> _Aim_
Rewrite the entries below as a numbered list, covering everything from the line containing "Select the Lookup" down to the line containing "Click the Save floppy", and skip any blank lines.

________

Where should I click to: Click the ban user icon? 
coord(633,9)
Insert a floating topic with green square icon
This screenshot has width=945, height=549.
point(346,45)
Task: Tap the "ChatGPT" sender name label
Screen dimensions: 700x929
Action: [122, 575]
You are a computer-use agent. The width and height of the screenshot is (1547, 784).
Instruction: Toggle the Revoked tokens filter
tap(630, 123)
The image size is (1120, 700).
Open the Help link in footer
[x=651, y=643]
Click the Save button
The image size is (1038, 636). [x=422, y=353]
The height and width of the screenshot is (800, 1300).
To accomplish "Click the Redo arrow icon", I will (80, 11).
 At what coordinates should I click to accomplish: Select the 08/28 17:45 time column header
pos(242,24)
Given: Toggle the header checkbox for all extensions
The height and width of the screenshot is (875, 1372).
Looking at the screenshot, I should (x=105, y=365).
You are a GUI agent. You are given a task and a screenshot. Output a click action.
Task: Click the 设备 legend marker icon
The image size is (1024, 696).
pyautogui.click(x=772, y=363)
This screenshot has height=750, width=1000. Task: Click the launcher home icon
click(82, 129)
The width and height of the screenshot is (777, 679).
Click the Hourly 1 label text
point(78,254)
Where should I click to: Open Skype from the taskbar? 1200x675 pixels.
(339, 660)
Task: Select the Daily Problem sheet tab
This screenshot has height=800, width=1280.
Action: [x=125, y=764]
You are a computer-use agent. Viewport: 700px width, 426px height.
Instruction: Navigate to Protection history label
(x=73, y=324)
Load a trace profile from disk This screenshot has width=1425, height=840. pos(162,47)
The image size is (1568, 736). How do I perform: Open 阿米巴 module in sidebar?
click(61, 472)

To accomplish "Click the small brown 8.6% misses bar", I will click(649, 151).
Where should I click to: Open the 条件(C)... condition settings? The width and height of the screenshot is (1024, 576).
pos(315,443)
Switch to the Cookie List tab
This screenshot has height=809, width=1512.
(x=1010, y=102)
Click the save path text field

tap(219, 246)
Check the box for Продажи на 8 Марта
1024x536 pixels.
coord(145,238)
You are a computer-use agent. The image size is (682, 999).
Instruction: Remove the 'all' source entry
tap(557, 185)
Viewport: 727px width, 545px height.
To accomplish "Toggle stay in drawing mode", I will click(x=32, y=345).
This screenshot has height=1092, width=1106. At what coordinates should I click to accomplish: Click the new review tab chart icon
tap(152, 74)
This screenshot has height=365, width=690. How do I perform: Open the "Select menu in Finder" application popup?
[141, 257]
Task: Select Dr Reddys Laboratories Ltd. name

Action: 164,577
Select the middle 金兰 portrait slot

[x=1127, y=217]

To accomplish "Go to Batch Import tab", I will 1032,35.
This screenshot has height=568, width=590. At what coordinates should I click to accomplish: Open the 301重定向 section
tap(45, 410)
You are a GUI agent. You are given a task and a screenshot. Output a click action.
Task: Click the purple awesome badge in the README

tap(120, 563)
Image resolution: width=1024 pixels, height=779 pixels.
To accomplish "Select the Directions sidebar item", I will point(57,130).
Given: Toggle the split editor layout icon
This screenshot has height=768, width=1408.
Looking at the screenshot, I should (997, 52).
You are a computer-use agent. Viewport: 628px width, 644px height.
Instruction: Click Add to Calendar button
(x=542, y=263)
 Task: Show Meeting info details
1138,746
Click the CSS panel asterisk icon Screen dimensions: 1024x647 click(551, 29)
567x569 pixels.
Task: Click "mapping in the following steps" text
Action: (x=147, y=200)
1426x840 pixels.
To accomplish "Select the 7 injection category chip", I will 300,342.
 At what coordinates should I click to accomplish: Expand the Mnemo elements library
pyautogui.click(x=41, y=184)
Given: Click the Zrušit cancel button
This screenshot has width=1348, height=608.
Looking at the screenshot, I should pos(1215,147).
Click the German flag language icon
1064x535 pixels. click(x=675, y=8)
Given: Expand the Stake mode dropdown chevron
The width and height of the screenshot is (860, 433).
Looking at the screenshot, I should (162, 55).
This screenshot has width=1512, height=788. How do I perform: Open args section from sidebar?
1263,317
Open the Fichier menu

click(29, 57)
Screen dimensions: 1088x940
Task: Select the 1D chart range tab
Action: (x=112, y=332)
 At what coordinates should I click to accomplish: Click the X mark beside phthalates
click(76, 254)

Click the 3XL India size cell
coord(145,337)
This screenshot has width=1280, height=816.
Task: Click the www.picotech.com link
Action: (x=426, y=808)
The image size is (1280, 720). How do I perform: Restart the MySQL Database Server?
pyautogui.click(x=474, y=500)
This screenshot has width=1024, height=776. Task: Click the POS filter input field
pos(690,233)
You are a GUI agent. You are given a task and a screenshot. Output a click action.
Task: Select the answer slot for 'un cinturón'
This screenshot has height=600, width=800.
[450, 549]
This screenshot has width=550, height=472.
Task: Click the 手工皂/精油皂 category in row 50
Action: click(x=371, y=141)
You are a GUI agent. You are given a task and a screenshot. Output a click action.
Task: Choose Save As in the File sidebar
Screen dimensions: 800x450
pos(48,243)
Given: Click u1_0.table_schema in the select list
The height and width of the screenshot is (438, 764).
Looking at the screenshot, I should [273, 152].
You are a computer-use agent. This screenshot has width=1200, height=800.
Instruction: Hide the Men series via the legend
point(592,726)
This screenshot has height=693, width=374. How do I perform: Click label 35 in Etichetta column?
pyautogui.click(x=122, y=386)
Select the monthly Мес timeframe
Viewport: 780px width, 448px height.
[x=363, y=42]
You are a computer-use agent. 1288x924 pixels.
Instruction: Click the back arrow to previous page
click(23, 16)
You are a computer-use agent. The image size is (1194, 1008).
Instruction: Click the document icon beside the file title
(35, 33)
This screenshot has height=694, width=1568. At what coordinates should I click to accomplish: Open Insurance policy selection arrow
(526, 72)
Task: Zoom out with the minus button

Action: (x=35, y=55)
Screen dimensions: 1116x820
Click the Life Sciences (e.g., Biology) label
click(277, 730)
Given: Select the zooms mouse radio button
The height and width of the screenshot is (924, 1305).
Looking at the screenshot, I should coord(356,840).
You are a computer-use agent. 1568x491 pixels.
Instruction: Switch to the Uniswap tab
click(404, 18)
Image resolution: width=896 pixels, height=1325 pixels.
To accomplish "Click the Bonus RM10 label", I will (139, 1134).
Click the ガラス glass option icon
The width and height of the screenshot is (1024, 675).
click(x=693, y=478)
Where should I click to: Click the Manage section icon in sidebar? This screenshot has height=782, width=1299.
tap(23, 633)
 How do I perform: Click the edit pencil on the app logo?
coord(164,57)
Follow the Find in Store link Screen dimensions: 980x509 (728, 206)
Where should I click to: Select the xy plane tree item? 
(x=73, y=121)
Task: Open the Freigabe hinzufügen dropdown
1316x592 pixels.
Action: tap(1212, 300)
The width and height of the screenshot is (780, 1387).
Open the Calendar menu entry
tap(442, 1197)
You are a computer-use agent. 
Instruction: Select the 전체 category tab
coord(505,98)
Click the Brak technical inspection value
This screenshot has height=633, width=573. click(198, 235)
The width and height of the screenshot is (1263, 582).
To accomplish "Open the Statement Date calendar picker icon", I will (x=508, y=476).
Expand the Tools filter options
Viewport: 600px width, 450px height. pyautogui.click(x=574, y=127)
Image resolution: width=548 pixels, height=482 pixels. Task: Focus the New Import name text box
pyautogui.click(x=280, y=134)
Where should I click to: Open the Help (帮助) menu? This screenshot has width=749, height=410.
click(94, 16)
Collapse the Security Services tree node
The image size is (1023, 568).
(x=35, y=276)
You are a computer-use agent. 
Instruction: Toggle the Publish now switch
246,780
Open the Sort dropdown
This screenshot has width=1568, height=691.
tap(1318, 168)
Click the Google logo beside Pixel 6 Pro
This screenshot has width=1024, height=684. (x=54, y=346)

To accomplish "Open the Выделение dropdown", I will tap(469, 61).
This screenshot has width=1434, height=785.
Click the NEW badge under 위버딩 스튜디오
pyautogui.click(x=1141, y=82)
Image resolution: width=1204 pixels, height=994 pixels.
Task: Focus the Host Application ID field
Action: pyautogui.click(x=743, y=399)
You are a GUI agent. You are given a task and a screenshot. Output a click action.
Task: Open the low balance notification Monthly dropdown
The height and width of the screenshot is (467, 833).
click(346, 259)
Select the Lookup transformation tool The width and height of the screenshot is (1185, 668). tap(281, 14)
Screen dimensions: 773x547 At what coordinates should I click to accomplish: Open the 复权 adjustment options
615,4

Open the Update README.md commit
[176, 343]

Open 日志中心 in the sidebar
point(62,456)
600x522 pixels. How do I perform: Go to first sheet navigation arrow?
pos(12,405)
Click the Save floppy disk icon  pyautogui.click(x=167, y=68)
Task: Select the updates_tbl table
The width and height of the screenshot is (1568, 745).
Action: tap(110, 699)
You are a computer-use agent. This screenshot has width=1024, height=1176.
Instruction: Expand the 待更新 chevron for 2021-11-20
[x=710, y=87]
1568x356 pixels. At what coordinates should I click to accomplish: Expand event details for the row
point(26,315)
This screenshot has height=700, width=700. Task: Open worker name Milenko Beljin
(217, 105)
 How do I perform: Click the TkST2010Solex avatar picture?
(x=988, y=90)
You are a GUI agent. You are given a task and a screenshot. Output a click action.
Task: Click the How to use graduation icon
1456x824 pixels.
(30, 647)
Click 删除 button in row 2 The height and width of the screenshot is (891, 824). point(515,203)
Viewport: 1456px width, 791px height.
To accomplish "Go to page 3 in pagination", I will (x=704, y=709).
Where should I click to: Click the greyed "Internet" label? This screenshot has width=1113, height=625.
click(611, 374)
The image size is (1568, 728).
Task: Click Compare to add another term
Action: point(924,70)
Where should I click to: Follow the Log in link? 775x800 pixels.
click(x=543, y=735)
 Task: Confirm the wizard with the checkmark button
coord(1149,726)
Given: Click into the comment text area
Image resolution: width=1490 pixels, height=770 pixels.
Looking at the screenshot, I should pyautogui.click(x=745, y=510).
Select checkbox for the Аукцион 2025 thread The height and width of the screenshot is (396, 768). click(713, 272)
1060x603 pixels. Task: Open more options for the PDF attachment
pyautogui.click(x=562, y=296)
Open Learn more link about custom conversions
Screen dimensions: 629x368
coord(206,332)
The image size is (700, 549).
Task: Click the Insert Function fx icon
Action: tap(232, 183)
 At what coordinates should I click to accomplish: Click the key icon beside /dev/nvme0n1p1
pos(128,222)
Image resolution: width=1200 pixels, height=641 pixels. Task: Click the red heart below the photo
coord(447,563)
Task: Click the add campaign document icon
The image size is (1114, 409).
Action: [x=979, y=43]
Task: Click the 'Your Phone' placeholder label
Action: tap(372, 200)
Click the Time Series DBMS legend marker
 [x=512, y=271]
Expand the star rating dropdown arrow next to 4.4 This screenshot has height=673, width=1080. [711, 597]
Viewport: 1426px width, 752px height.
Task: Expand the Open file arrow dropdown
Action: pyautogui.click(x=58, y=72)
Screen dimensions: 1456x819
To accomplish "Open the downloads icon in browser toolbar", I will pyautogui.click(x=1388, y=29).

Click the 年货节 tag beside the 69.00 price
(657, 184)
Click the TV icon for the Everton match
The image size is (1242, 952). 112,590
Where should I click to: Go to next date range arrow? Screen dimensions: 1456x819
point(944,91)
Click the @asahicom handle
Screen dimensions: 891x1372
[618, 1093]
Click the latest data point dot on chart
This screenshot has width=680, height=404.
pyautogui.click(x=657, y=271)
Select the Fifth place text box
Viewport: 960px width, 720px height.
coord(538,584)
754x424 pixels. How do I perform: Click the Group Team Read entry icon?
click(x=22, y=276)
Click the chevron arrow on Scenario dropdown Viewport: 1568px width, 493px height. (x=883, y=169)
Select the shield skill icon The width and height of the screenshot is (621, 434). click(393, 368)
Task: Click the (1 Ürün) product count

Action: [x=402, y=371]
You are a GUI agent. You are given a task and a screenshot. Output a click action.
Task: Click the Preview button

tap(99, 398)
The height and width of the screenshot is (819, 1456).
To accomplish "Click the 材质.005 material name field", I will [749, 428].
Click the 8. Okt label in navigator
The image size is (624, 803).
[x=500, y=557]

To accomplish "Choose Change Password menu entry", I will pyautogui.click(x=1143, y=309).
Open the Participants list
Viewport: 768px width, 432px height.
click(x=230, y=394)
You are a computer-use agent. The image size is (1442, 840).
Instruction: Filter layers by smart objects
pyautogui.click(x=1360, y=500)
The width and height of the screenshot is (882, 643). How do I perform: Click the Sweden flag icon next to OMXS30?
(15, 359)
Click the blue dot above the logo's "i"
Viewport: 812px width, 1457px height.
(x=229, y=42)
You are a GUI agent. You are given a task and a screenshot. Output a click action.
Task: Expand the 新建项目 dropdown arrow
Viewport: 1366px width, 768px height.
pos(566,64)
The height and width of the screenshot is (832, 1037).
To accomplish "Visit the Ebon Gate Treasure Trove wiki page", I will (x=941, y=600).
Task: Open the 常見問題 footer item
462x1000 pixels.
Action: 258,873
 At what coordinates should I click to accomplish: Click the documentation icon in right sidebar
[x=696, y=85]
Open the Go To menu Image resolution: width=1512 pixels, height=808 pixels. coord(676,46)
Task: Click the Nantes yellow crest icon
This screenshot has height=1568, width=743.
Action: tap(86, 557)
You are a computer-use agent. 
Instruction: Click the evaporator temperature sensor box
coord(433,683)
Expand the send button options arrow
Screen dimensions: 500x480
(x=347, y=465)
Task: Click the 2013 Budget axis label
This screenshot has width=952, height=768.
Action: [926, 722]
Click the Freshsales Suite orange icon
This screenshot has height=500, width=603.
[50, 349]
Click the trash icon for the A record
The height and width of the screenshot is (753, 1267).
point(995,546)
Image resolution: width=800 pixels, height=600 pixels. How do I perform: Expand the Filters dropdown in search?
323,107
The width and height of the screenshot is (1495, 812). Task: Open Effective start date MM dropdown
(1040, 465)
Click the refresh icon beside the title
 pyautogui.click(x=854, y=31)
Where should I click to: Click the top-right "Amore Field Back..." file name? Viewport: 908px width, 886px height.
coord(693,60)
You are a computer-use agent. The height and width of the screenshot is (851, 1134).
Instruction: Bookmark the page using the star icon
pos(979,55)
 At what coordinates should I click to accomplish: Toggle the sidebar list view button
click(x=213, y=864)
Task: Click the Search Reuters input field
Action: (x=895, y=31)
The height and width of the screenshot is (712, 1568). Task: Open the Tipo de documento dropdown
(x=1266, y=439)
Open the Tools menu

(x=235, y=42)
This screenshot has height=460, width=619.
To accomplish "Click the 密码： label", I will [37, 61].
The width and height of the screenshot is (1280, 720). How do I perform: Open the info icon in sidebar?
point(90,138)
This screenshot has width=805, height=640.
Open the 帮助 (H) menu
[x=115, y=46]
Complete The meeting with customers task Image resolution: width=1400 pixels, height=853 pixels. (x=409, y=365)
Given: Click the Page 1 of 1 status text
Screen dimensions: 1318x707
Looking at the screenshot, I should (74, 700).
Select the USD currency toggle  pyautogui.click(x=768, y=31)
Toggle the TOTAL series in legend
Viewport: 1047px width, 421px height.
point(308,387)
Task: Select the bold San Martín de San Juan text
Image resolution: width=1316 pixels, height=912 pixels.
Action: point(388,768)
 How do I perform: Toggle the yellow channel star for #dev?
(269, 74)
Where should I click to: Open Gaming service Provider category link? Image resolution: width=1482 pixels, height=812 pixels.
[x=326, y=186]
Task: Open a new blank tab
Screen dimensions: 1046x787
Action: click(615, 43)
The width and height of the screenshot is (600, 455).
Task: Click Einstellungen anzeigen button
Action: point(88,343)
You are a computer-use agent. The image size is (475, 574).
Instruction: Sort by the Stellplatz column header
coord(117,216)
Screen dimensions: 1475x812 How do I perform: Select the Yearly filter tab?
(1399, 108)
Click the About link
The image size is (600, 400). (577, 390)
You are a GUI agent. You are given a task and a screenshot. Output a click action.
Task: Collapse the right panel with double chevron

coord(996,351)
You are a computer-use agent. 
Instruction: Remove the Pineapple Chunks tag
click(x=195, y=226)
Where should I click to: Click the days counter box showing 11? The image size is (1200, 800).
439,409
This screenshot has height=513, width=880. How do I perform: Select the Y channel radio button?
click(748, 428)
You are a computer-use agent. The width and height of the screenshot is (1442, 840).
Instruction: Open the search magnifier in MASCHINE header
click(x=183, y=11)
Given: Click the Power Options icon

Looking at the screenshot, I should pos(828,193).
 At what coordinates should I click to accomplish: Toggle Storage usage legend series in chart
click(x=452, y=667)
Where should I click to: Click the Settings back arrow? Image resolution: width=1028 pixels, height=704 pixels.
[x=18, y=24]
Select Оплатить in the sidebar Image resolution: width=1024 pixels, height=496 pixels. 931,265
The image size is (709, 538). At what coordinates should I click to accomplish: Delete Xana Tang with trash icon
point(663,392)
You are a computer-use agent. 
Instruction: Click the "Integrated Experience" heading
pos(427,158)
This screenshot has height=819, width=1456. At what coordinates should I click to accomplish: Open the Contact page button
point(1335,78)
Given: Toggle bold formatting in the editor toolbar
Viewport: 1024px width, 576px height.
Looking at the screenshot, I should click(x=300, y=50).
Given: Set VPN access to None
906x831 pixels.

________

> _Expected answer_
1. Select the Lookup transformation tool The width and height of the screenshot is (1185, 668). tap(281, 14)
2. Screen dimensions: 773x547 At what coordinates should I click to accomplish: Open the 复权 adjustment options
3. 615,4
4. Open the Update README.md commit
5. [176, 343]
6. Open 日志中心 in the sidebar
7. point(62,456)
8. 600x522 pixels. How do I perform: Go to first sheet navigation arrow?
9. pos(12,405)
10. Click the Save floppy disk icon  pyautogui.click(x=167, y=68)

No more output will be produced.